* _SELECTED EXCERPT_
◇ ◇ ◇ ◇ ◇

To use these functions, we first need to import them:

from pyspark.sql import functions as fn

Note: the “as fn” part is important to avoid confusion with native Python functions such as “sum”

Numeric functions examples

from pyspark.sql import functions as fn

columns = ["brand", "cost"]
df = spark.createDataFrame([
        ("garnier", 3.49),
        ("elseve", 2.71)
        ], columns)

round_cost = fn.round(df.cost, 1)
floor_cost = fn.floor(df.cost)
ceil_cost = fn.ceil(df.cost)

df.withColumn('round', round_cost)\
        .withColumn('floor', floor_cost)\
        .withColumn('ceil', ceil_cost)\
        .show()
+-------+----+-----+-----+----+
|  brand|cost|round|floor|ceil|
+-------+----+-----+-----+----+
|garnier|3.49|  3.5|    3|   4|
| elseve|2.71|  2.7|    2|   3|
+-------+----+-----+-----+----+

String functions examples

from pyspark.sql import functions as fn

columns = ["first_name", "last_name"]

df = spark.createDataFrame([
        ("John", "Doe"),
        ("Mary", "Jane")
  ], 
  columns      
)

last_name_initial = fn.substring(df.last_name, 0, 1)
name = fn.concat_ws(" ", df.first_name, last_name_initial)
df.withColumn("name", name).show()
+----------+---------+------+
|first_name|last_name|  name|
+----------+---------+------+
|      John|      Doe|John D|
|      Mary|     Jane|Mary J|
+----------+---------+------+

Date functions examples

from datetime import date
from pyspark.sql import functions as fn

df = spark.createDataFrame([
        (date(2015, 1, 1), date(2015, 1, 15)),
        (date(2015, 2, 21), date(2015, 3, 8)),
        ], ["start_date", "end_date"]
    )
days_between = fn.datediff(df.end_date, df.start_date)
start_month = fn.month(df.start_date)

◇ ◇ ◇ ◇ ◇

* _DATA LINES_

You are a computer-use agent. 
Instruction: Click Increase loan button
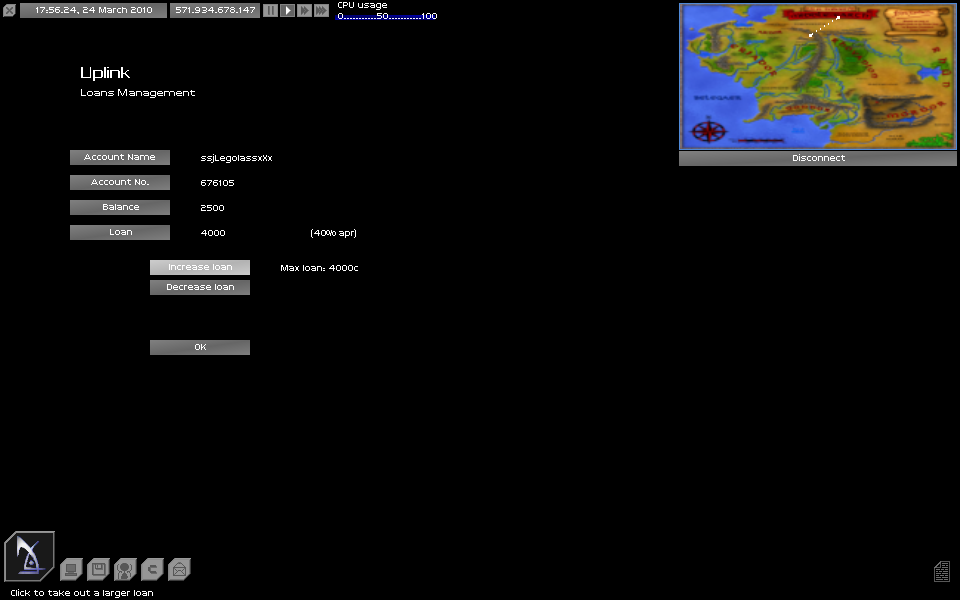tap(200, 267)
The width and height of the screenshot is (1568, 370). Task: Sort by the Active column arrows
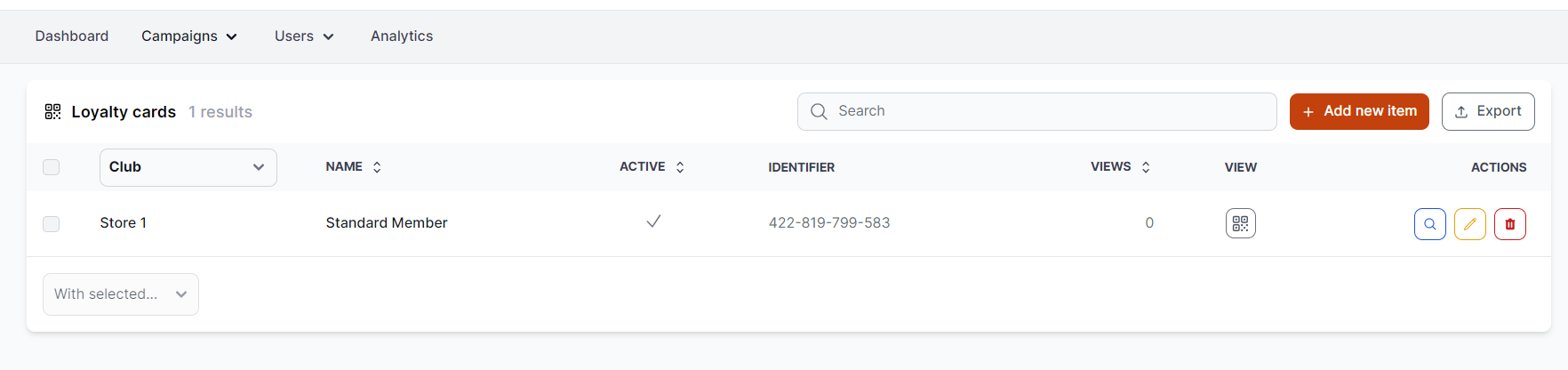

◇ ◇ ◇ ◇ ◇

* _WHAT YOU HAVE TO DO_
Please pick up the PySpark functions walkthrough right after its final line and carry on writing it.

* _TASK ANSWER_
df.withColumn('days_between', days_between)\
        .withColumn('start_month', start_month)\
        .show()
+----------+----------+------------+-----------+
|start_date|  end_date|days_between|start_month|
+----------+----------+------------+-----------+
|2015-01-01|2015-01-15|          14|          1|
|2015-02-21|2015-03-08|          15|          2|
+----------+----------+------------+-----------+

Conditional transformations

  • In the functions package is a special function called when

  • This function is used to create a new column which value depends on the value of other columns

  • otherwise is used to match “the rest”

  • Combination between conditions can be done using "&" for “and” and "|" for “or”

Examples

df = spark.createDataFrame([
        ("John", 21, "male"),
        ("Jane", 25, "female"),
        ("Albert", 46, "male"),
        ("Brad", 49, "super-hero")
    ], ["name", "age", "gender"])

supervisor = fn.when(df.gender == 'male', 'Mr. Smith')\
        .when(df.gender == 'female', 'Miss Jones')\
        .otherwise('NA')

df.withColumn("supervisor", supervisor).show()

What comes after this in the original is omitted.